Sunday, January 22, 2012
Unfortunately, stories like this are not uncommon in America. There are however, two very different responses from liberalism and conservatism, our prevailing political party ideologies. These responses can be broken into two elements: the behavioral narrative, and social action.
In the liberal response, the behavioral narrative is that the family is victim of social dysfunction that has limited their capacity to turn their lives around. Without outside help, their dysfunction will only be compounded, their problems leading to even greater net harm to themselves and society. Though opportunity may exist, the family is so behaviorally challenged that it is almost impossible for them to avail themselves of it.
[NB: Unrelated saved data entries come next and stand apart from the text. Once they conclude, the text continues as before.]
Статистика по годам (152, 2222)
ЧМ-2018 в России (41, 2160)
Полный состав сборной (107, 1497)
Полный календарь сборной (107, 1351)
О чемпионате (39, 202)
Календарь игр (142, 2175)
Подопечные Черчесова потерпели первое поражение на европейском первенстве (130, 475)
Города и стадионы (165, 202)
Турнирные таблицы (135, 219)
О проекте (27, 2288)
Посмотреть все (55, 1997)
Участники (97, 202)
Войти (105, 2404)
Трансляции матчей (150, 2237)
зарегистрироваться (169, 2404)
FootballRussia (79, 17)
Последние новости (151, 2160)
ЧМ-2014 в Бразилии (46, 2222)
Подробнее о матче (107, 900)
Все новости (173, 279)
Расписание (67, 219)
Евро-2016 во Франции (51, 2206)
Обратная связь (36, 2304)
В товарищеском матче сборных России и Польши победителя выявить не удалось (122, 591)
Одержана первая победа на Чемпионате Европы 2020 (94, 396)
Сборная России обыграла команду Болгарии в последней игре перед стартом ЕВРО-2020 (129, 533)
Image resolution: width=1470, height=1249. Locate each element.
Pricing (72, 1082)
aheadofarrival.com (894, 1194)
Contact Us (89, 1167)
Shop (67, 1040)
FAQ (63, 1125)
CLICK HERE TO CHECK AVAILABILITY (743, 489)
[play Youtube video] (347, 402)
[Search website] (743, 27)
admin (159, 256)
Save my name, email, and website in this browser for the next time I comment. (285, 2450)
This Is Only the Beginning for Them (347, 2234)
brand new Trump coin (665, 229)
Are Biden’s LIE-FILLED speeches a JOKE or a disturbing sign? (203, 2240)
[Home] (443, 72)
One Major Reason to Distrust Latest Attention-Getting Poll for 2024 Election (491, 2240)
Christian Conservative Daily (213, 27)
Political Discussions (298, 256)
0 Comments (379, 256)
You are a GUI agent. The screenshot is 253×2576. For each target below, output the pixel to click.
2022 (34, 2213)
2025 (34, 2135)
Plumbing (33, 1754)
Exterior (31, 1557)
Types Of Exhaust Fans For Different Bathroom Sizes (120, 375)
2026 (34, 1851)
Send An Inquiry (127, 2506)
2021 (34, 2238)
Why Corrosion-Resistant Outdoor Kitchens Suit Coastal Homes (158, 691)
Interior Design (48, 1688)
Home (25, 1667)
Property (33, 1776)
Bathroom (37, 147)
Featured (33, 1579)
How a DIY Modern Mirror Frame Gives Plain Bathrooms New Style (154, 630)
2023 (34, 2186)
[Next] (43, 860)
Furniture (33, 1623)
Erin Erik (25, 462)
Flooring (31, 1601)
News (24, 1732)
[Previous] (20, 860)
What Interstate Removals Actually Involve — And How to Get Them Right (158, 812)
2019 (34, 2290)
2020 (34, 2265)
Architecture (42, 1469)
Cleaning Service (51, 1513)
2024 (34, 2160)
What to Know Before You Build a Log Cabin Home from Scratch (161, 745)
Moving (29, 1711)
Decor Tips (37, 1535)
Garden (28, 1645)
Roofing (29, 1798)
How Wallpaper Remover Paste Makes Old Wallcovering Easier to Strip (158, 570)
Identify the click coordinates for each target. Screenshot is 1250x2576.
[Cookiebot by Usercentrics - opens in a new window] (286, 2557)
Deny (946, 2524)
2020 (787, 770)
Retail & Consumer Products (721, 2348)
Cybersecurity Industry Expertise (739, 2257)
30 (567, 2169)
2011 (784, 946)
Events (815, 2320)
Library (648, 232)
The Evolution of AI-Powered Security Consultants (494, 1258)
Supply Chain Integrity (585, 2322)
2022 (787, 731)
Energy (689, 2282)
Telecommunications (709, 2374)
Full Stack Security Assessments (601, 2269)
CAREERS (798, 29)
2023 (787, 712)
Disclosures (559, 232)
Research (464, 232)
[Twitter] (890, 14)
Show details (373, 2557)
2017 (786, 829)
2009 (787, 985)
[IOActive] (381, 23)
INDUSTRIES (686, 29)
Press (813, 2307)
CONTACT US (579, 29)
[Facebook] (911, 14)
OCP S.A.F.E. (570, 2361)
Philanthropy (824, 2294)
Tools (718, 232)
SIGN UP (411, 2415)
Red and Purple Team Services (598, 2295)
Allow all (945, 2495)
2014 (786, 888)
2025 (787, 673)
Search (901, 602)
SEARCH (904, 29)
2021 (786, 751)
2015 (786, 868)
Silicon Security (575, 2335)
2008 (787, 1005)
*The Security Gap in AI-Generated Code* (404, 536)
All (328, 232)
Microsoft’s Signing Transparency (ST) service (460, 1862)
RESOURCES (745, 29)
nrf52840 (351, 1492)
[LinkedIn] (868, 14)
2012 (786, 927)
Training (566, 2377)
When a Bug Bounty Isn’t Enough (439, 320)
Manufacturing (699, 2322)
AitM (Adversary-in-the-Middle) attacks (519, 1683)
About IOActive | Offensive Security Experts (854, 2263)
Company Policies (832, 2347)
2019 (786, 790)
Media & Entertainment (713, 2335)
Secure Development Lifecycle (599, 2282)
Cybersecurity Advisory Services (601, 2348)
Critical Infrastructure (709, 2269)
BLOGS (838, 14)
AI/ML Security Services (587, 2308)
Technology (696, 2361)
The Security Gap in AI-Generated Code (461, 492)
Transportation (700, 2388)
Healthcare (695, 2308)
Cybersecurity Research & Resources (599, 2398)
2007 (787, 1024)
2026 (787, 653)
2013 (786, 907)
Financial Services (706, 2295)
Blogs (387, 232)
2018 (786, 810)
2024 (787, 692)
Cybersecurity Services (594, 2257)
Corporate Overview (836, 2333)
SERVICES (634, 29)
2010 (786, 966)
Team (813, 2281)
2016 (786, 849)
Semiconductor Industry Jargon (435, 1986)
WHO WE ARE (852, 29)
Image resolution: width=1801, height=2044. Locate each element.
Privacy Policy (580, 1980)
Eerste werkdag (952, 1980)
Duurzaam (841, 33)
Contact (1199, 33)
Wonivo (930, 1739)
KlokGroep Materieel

They literally cannot see the correct normative path that would lead to success, mired as they are in a variety of cognitive challenges.
In the conservative behavioral narrative, the family has indeed lost its way, but is responsible for its own recovery. It assumes that it is within the family's power to reverse its course without outside help, and that any ongoing failure to do so is a choice that the family has consciously made. Many opportunities that exist in society and culture, and all that is necessary is for the family to embrace that opportunity and follow existing social norms that lead to success. They do in fact possess the adequate cognition to make the correct choices, and thus their failure to do so represents a lack of personal responsibility.
Both liberals and conservatives take a position on social action that follows directly from their behavioral narrative.
The liberal social action response is predicated on a sense of inclusive social culpability for the plight of the family: by its structure, society has participated in the systematic creation of the family's problems. Implicit is a larger assumption that current social and economic norms are unjust, and inevitably lead to such "underclass" families. Because of the behavioral narrative of limited cognition, liberals see government intervention as
the only way to guarantee equal opportunity.
The conservative social action response is predicated on an exclusive culpability for the plight of the family: the family is solely responsible for their own plight, except for the extent to which it has been lead astray from a particular set of right-minded norms and values exclusively by a liberal culture which promotes values counter to traditions such as church, patriarchy, and obedience to time-honored norms. Conservatives tend to be quite charitable towards the down-trodden, but only if they can be sure that certain cultural and religious tests have been met by the recipients of their largess. They are highly skeptical and resentful of broad governmental programs which they cannot be confident are not administering aid to those not worthy of it, or in other words have not made the requisite religious transformation. By approving only of private (religious) charity, they can be sure their donations are spent with exclusivity. Furthermore, the claim is often made that government aid is not only wasted on the unworthy, but actively promotes a culture of dependency and irresponsibility.
If you'll notice, there seems to be some odd incoherence between the conservative behavioral narrative, which eschews gracious social determinism in favor of get-tough contra-causal free will, and their social action response, which mixes tough-love with protestations against just the sort of social determinism it denies exists. My guess is that this paradox is rooted in a deep schism between the biblical commandment to be humble, charitable, compassionate and giving, and the desire to see behavior as black and white, where cognition is freely available to all, especially in the sort of free-market utopia they like to envision America as, where meritocracy really does reign, and people's value is truly self-determined. How can it be, one might ask, that this struggling family can be both personally responsible - personally accountable - for their own situation, yet be simultaneously at the mercy of an unrighteous path, their existence bent not only by the evils of secular liberalism, but then caught in a web of nanny-state learned dependency.
The science of behavior has existed for well over a century now, and social learning theory is a simple fact. While the debate over free will still burns, with most scientists and philosophers who study it finding it ultimately rather nonsensical, the idea that a poor, dysfunctional family can be examined outside the context of social learning, with a cognition capable of understanding and dealing objectively with its circumstance, is nothing if not preposterous. Yet such is the state of discourse and political ideology in contemporary America.
In many ways, with respect to human development and behavior, certainly with respect to our scientific understanding of why people do the things they do, and why society continues to struggle with problems such as poverty and dysfunction, conservatism is in a state of deep denial. As with most forms of denial, taking it head on is often not the most effective tactic. More knowledge can actually often only entrench it further. Yet it is my belief that denial of behavioral and social determinism is at the root of our contemporary political drama.